_Text provided_
****************************************

Simply get the list of your docx files first, it will yield the name of the files. Then run the char_segment function on them them by a lapply, loop, or purrr::map()
The following code assumes that your target documents are stored in a directory called "docx" within your working directory.
library(quanteda)
library(readtext) ## Remember to include in your posts the libraries required to replicate the code.
list_of_docx <- list.files(path = "./docx", ## Looks inside the ./docx directory
full.names = TRUE, ## retrieves the full path to the documents
pattern = "[.]docx$", ## retrieves al documents whose names ends in ".docx"
ignore.case = TRUE) ## ignores the letter case of the document's names
Preparing the for loop
df_docx <- data.frame() ## Create an empty dataframe to store your data
for (d in seq_along(list_of_docx)) { ## Tell R to run the loop/iterate along the number of elements within thte list of doccument paths
temp_object <-readtext(list_of_docx[d])
temp_segmented_object <- char_segment(temp_object$text, pattern = ",", remove_pattern = TRUE)
temp_df <- as.data.frame(temp_segmented_object)
colnames(temp_df) <- "segments"
temp_df$title <- as.character(list_of_docx[d]) ## Create a variable with the title of the source document
temp_df <- temp_df[, c("title", "segments")]
df_docx <- rbind(df_docx, temp_df) ## Append each dataframe to the previously created empty dataframe
rm(temp_df, temp_object, d)
df_docx
}
head(df_docx)

****************************************

_Entries for locating text and elements_

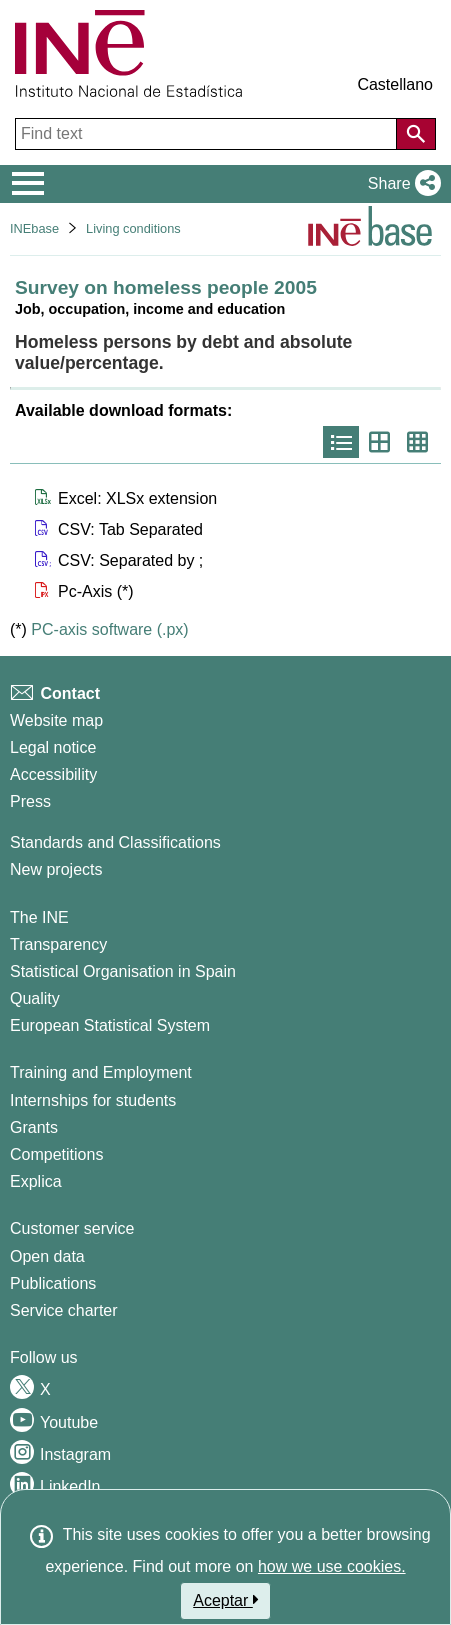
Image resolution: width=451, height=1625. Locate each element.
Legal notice (53, 747)
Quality (35, 998)
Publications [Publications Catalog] (53, 1283)
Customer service (72, 1228)
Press (30, 801)
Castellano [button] (395, 84)
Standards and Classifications (115, 842)
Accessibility (53, 774)
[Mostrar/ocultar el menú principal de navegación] (28, 184)
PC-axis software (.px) (109, 629)
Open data (47, 1256)
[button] (400, 184)
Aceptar (225, 1600)
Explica (36, 1181)
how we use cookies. (332, 1566)
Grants (34, 1127)
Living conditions (133, 228)
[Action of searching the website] (416, 134)
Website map (56, 720)
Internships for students (93, 1100)
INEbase (34, 228)
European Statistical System (110, 1025)
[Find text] (208, 134)
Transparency (58, 944)
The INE (39, 917)
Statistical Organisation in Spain (123, 971)
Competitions (56, 1154)
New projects (56, 869)
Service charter (64, 1310)
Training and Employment (101, 1072)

****************************************

_Set task 1_
Answer these from the docx segmentation text:
(a) In which directory does the code assume the target documents are stored?
(b) What pattern is passed to char_segment?
(c) What column name is assigned to temp_df?
_Set task 2_
Translate this sentence from the docx segmentation text into Spanish: 'The following code assumes that your target documents are stored in a directory called "docx" within your working directory.'

_Full answer 1_
(a) A directory called "docx" within the working directory.
(b) A comma (","), with remove_pattern = TRUE.
(c) "segments"

_Full answer 2_
El siguiente código supone que sus documentos de destino están almacenados en un directorio llamado "docx" dentro de su directorio de trabajo.